In February, a study published in the British medical journal The Lancet found that Sputnik V is about 91 percent effective and appears to prevent serious cases of infection.

Concerns over the safety of the two-dose inoculation mounted after Russia approved the jab in August 2020 — ahead of its Western competitors and before the start of large-scale clinical trials.

At the time, President Vladimir Putin said one of his daughters had been vaccinated with it even though it had only been tested in several dozen people.

But Fauci had expressed skepticism about the Russian shot.

“I hope that the Russians have actually, definitively proven that the vaccine is safe and effective,” Fauci told ABC News at the time. “I seriously doubt that they’ve done that.”

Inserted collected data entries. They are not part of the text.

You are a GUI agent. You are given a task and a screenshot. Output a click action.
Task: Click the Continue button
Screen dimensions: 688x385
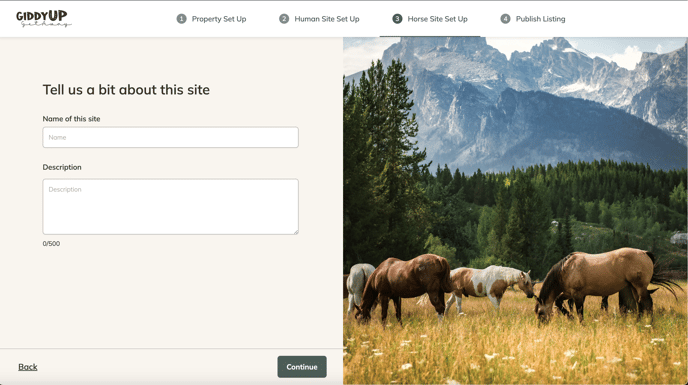click(302, 367)
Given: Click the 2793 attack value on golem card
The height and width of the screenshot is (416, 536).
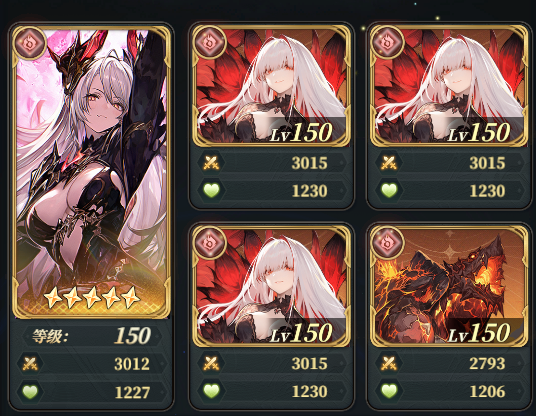Looking at the screenshot, I should click(487, 363).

In January, the US Department of Health and Human Services said that its Office of Global Affairs sought to persuade Brazil not to allow Sputnik V — accusing Moscow of seeking to expand its influence in the Americas to the “detriment of US safety and security,” according to Bloomberg.

In the new interview, Fauci, director of the National Institute of Allergy and Infectious Diseases and President Biden’s chief science adviser, said he hasn’t had an opportunity to review a Chinese vaccine but that also “might be good.”

“But the Russian one I believe is quite effective,” he said.

The Russian vaccine is similar to one being developed by AstraZeneca and Oxford University. 

Both use a modified version of the common cold-causing adenovirus to carry genes for the spike protein in the coronavirus, to prompt the body to react to a COVID-19 infection.

But unlike AstraZeneca’s vaccine, the Russian version uses a slightly different adenovirus for its second booster shot.

On Monday, AstraZeneca announced trial data from a US study on the vaccine shows it is 79 percent effective.

It said its experts also identified no safety concerns related to the vaccine, including a rare blood clot that was identified in Europe.

Experts found no increased risk of clots among the more than 20,000 people who got at least one dose of the AstraZeneca shot.